*** Block opens ***

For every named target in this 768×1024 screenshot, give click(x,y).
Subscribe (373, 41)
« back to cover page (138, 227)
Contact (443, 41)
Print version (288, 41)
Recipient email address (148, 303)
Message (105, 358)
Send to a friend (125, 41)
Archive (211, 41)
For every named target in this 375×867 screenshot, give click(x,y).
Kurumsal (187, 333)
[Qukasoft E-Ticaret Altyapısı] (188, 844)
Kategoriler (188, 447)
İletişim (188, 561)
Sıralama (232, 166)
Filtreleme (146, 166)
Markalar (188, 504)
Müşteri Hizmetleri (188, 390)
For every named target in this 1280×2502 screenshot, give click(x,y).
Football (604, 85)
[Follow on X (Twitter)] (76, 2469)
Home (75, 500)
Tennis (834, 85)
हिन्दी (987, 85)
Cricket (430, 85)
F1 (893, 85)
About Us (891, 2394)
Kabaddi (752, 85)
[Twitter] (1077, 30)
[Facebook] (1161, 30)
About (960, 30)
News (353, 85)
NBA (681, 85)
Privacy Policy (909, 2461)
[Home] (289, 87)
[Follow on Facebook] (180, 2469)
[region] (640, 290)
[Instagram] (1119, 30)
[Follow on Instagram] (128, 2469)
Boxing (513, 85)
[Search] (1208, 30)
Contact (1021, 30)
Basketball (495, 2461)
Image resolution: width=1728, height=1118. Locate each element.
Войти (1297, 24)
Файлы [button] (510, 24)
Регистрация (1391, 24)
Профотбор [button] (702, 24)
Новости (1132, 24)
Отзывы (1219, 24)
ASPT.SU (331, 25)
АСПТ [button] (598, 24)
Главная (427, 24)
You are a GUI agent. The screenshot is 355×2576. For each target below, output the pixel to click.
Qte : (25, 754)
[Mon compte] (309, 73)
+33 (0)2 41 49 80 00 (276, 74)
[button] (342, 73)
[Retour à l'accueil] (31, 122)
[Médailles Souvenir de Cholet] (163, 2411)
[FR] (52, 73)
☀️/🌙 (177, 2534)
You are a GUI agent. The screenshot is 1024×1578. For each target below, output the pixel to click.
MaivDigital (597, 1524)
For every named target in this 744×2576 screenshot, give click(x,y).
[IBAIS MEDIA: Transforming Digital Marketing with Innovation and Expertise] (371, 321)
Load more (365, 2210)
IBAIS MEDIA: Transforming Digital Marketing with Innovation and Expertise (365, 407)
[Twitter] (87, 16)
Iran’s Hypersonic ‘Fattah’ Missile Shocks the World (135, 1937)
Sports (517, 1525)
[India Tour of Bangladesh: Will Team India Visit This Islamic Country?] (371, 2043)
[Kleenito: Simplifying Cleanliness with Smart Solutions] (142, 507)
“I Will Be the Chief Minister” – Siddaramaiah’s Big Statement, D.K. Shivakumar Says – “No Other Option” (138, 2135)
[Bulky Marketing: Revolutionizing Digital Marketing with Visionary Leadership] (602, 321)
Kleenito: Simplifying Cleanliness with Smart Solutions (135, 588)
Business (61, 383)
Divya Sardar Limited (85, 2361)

*** Block closes ***

Task statement:
Exactly as shown above, return all of the entries.

Exercise solution:
For every named target in this 768×1024 screenshot, give click(x,y).
Subscribe (373, 41)
« back to cover page (138, 227)
Contact (443, 41)
Print version (288, 41)
Recipient email address (148, 303)
Message (105, 358)
Send to a friend (125, 41)
Archive (211, 41)
For every named target in this 375×867 screenshot, give click(x,y).
Kurumsal (187, 333)
[Qukasoft E-Ticaret Altyapısı] (188, 844)
Kategoriler (188, 447)
İletişim (188, 561)
Sıralama (232, 166)
Filtreleme (146, 166)
Markalar (188, 504)
Müşteri Hizmetleri (188, 390)
For every named target in this 1280×2502 screenshot, give click(x,y).
Football (604, 85)
[Follow on X (Twitter)] (76, 2469)
Home (75, 500)
Tennis (834, 85)
हिन्दी (987, 85)
Cricket (430, 85)
F1 (893, 85)
About Us (891, 2394)
Kabaddi (752, 85)
[Twitter] (1077, 30)
[Facebook] (1161, 30)
About (960, 30)
News (353, 85)
NBA (681, 85)
Privacy Policy (909, 2461)
[Home] (289, 87)
[Follow on Facebook] (180, 2469)
[region] (640, 290)
[Instagram] (1119, 30)
[Follow on Instagram] (128, 2469)
Boxing (513, 85)
[Search] (1208, 30)
Contact (1021, 30)
Basketball (495, 2461)
Image resolution: width=1728, height=1118. Locate each element.
Войти (1297, 24)
Файлы [button] (510, 24)
Регистрация (1391, 24)
Профотбор [button] (702, 24)
Новости (1132, 24)
Отзывы (1219, 24)
ASPT.SU (331, 25)
АСПТ [button] (598, 24)
Главная (427, 24)
You are a GUI agent. The screenshot is 355×2576. For each target below, output the pixel to click.
Qte : (25, 754)
[Mon compte] (309, 73)
+33 (0)2 41 49 80 00 (276, 74)
[button] (342, 73)
[Retour à l'accueil] (31, 122)
[Médailles Souvenir de Cholet] (163, 2411)
[FR] (52, 73)
☀️/🌙 (177, 2534)
You are a GUI agent. The screenshot is 1024×1578. For each target below, output the pixel to click.
MaivDigital (597, 1524)
For every named target in this 744×2576 screenshot, give click(x,y).
[IBAIS MEDIA: Transforming Digital Marketing with Innovation and Expertise] (371, 321)
Load more (365, 2210)
IBAIS MEDIA: Transforming Digital Marketing with Innovation and Expertise (365, 407)
[Twitter] (87, 16)
Iran’s Hypersonic ‘Fattah’ Missile Shocks the World (135, 1937)
Sports (517, 1525)
[India Tour of Bangladesh: Will Team India Visit This Islamic Country?] (371, 2043)
[Kleenito: Simplifying Cleanliness with Smart Solutions] (142, 507)
“I Will Be the Chief Minister” – Siddaramaiah’s Big Statement, D.K. Shivakumar Says – “No Other Option” (138, 2135)
[Bulky Marketing: Revolutionizing Digital Marketing with Visionary Leadership] (602, 321)
Kleenito: Simplifying Cleanliness with Smart Solutions (135, 588)
Business (61, 383)
Divya Sardar Limited (85, 2361)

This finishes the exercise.